### Supplied data:
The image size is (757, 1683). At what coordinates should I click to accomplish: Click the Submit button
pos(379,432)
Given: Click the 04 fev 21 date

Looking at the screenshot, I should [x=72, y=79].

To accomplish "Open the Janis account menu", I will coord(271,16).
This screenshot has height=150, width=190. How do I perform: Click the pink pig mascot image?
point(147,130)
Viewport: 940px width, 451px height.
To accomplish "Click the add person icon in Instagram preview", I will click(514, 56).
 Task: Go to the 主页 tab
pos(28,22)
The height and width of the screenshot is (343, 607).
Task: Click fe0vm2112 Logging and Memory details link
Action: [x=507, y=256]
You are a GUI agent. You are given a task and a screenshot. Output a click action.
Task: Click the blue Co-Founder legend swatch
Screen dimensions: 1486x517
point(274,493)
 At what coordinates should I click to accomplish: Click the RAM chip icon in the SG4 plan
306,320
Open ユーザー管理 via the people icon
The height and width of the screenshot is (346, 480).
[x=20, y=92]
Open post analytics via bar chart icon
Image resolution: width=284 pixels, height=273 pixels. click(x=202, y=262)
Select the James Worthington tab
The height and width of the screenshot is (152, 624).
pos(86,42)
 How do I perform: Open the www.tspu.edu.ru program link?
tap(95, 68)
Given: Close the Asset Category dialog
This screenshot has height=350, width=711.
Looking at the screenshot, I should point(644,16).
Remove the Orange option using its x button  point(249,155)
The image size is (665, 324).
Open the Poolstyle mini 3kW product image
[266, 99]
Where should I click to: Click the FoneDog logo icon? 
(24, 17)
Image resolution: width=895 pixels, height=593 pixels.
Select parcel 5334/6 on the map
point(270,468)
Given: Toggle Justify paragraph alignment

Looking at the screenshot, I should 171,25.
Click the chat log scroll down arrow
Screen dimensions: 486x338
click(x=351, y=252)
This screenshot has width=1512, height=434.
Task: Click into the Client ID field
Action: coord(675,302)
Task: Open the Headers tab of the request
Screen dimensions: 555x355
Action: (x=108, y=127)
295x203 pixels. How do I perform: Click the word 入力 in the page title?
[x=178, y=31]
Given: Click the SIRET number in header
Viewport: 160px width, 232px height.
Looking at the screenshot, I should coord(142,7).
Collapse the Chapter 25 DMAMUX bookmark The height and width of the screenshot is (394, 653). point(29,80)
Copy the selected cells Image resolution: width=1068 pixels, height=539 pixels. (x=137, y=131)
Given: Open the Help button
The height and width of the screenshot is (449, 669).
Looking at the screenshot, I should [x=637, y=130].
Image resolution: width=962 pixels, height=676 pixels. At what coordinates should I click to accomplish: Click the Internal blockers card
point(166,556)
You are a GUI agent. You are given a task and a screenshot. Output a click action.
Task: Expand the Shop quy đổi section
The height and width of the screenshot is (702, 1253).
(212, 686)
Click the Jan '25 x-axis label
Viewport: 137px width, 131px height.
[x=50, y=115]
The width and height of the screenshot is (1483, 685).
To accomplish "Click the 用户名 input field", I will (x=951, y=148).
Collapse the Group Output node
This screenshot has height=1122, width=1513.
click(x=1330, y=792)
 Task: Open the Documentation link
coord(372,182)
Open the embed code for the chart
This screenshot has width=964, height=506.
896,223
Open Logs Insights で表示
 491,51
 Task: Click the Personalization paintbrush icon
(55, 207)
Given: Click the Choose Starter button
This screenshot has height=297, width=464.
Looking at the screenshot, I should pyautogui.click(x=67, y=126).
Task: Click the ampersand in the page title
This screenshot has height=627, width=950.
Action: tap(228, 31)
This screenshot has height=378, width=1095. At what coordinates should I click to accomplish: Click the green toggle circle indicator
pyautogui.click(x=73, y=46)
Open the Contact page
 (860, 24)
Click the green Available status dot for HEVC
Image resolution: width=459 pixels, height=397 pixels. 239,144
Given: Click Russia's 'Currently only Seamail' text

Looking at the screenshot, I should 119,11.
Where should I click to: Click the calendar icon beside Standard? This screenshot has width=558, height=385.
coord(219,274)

### Instructions to follow:
Gather every line from the listing above in which the word "Collapse" appears.

### Solution:
Collapse the Chapter 25 DMAMUX bookmark The height and width of the screenshot is (394, 653). point(29,80)
Collapse the Group Output node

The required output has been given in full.